In vivo cytokine neutralizations were performed using 50 μg each S4B6 plus JES6-1 (anti-IL-2 mAbs) given intraperitoneally (i.p.) 24 and 48 h post-adoptive transfer or 1 mg XMG1.2 (anti-IFN-γ mAb) given i.p. 0 and 48 h post-transfer (eBioscience, BD biosciences or Bio X Cell). Controls received rat IgG (Sigma-Aldrich).

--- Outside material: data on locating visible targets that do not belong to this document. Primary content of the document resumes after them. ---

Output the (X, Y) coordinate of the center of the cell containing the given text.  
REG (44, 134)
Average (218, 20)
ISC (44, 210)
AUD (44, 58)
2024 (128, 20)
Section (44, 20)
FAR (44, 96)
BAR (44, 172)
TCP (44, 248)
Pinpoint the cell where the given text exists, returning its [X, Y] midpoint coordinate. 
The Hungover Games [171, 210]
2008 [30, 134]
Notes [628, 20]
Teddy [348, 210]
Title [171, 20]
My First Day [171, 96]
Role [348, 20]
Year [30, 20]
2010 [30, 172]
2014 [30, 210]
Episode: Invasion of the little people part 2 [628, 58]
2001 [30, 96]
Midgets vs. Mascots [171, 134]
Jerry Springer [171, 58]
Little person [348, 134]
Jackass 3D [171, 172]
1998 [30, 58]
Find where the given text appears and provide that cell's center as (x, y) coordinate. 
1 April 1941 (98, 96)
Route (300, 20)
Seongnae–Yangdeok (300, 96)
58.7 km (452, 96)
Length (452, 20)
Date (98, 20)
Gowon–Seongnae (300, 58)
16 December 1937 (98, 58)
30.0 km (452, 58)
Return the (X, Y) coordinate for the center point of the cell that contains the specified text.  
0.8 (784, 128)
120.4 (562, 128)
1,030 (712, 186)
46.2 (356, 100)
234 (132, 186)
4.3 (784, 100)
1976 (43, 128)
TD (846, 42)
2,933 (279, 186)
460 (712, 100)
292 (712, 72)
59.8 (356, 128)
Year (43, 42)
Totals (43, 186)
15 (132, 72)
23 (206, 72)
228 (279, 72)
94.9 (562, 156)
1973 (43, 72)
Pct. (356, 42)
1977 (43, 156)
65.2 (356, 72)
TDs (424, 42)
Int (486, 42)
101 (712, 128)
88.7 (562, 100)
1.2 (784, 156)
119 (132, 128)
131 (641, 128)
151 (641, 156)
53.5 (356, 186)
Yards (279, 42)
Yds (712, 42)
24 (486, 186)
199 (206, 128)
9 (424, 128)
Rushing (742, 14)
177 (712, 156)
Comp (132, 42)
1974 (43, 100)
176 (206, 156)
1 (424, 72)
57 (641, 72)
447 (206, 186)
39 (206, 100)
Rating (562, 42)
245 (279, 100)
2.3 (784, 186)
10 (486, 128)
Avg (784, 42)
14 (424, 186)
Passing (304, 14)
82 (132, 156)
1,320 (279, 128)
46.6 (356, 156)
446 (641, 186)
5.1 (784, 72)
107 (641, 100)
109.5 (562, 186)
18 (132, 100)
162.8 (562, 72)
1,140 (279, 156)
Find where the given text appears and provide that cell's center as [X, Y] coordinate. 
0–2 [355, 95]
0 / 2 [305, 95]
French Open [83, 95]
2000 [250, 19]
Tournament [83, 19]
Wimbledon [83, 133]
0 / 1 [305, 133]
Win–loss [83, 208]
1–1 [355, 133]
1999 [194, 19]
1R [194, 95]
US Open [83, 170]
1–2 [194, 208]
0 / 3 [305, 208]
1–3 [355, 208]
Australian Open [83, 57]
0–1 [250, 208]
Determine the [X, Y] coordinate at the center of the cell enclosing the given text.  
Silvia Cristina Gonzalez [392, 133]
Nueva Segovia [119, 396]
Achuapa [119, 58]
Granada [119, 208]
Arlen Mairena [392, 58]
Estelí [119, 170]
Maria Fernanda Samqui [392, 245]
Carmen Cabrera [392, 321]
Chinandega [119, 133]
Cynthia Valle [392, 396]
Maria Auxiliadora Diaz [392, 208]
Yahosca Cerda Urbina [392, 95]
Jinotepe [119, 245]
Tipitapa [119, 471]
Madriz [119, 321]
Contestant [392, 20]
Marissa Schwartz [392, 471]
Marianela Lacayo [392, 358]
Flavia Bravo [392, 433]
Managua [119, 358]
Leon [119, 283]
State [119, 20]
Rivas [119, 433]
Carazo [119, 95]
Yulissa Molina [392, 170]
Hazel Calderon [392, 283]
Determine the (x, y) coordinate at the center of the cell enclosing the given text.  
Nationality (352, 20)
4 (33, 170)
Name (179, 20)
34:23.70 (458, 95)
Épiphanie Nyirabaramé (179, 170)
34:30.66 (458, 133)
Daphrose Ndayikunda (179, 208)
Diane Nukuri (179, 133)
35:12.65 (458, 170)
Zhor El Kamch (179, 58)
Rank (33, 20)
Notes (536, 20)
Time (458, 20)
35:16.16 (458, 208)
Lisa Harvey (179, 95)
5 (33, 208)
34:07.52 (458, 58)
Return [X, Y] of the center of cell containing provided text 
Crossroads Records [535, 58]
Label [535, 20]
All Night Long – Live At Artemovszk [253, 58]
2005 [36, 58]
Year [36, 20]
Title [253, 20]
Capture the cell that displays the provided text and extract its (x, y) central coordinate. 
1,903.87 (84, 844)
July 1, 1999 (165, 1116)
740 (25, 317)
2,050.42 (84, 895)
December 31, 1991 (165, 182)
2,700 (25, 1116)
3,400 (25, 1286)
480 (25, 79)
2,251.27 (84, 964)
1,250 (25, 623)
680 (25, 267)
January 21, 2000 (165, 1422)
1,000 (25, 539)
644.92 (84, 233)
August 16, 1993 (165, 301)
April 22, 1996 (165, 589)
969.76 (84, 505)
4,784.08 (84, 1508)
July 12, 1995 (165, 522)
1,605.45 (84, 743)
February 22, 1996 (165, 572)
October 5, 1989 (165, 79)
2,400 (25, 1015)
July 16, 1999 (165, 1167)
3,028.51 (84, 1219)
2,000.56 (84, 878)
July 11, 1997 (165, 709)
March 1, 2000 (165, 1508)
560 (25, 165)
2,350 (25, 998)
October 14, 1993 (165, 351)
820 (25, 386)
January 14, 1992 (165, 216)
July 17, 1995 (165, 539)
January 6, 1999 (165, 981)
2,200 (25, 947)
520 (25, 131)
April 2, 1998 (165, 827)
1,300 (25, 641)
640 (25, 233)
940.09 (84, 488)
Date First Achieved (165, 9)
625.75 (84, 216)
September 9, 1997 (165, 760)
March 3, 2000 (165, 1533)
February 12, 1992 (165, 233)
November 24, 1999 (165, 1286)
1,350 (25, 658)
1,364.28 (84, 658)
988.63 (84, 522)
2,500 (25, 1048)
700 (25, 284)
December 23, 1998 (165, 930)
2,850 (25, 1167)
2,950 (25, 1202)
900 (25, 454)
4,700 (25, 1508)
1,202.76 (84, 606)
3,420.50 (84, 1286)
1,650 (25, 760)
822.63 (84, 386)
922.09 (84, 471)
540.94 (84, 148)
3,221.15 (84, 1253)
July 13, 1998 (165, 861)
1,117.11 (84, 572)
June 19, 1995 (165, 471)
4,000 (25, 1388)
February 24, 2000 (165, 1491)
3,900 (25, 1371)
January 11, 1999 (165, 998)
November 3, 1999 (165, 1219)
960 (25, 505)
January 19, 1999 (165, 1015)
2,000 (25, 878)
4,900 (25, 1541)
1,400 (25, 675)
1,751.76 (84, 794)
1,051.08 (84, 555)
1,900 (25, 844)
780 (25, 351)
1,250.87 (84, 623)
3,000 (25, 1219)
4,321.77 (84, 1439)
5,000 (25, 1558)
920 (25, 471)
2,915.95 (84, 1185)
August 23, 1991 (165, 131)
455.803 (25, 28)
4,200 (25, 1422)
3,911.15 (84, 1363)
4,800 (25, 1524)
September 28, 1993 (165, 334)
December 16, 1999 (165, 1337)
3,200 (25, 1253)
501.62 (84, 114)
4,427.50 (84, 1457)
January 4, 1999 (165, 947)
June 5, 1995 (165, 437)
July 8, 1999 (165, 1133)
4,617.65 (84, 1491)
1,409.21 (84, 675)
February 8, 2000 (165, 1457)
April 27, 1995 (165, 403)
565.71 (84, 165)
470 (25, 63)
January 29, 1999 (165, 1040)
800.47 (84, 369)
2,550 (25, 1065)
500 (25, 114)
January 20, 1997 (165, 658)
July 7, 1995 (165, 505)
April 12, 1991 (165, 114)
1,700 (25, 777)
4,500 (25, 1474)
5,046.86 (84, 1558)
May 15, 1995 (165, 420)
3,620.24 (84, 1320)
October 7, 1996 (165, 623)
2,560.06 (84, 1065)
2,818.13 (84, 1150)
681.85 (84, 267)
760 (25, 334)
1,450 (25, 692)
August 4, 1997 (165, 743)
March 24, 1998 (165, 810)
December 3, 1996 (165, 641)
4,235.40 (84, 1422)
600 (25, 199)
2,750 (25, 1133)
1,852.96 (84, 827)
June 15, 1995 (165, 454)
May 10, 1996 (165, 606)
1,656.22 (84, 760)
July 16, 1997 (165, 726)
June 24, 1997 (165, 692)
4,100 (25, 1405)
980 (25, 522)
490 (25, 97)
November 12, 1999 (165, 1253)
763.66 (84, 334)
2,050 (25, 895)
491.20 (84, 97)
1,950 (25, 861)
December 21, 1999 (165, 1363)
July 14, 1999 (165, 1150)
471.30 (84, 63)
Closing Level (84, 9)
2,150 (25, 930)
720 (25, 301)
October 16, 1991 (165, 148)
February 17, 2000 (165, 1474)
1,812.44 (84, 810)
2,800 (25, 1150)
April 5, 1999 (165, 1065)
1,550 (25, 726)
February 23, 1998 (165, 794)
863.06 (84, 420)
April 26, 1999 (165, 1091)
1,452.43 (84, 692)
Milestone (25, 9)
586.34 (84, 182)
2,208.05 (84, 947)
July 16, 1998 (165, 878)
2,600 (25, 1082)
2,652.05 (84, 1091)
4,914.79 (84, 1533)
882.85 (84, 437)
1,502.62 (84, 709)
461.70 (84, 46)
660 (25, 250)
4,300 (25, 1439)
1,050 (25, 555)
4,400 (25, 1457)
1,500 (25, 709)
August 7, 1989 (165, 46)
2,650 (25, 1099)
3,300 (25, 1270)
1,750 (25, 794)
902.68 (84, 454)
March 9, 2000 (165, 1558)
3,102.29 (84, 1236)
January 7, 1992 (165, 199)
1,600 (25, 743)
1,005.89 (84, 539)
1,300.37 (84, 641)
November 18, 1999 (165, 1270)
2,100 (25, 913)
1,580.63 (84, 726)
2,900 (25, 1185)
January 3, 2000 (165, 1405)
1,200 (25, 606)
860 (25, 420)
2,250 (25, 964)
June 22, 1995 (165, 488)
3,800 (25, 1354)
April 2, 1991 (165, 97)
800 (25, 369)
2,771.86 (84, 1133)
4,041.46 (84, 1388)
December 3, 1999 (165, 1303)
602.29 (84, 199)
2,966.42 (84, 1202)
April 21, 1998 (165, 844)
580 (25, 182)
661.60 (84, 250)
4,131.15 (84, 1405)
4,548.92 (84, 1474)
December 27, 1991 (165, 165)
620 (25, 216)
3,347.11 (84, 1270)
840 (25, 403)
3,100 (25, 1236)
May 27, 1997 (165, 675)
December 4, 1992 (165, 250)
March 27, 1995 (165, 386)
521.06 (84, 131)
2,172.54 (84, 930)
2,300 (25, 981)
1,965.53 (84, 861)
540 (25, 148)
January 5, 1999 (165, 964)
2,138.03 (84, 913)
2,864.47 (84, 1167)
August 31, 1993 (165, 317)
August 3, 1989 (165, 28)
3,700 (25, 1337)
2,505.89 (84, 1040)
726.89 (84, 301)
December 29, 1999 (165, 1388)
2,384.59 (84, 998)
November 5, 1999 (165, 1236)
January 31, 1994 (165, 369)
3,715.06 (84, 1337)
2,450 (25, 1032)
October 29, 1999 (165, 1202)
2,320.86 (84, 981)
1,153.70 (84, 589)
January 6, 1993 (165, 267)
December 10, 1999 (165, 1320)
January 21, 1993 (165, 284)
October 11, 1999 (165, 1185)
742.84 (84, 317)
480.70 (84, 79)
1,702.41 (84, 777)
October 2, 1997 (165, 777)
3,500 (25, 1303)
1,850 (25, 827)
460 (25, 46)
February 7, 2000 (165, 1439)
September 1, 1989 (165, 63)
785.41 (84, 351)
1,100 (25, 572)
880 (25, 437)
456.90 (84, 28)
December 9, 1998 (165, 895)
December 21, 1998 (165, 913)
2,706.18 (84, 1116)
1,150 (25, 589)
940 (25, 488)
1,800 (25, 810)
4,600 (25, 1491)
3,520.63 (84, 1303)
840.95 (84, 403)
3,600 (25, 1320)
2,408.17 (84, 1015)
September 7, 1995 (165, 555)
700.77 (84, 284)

All mouse protocols were approved by The University of Connecticut Health Center’s Animal Care and Use Committee.

In vitro cultures

Splenocytes from Thy1.1+ WT and Thy1.2+ Ifngr1−/− C57BL/6 mice (Jackson Lab)[44] containing both CD4+ and CD8+ T cells were cultured at 1 × 106 cells/ml in 24-well plates separately or admixed 1:1 and stimulated with 0.5 μg soluble anti-CD3 mAb (eBioscience) with 5 μg CD134 plus 2.5 μg CD137 agonists or 7.5 μg rat IgG. IL-2 was neutralized with 50 μg/ml each S4B6 plus JES6-1, while controls received 100 μg rat IgG. Media and IL-2 neutralizing mAbs were changed at 24 h, and CD25 and GzmB measured at 48 h.

Statistical analysis

Quantitative data are expressed as the mean ± SEM, and p values were calculated using an unpaired two-tailed t test.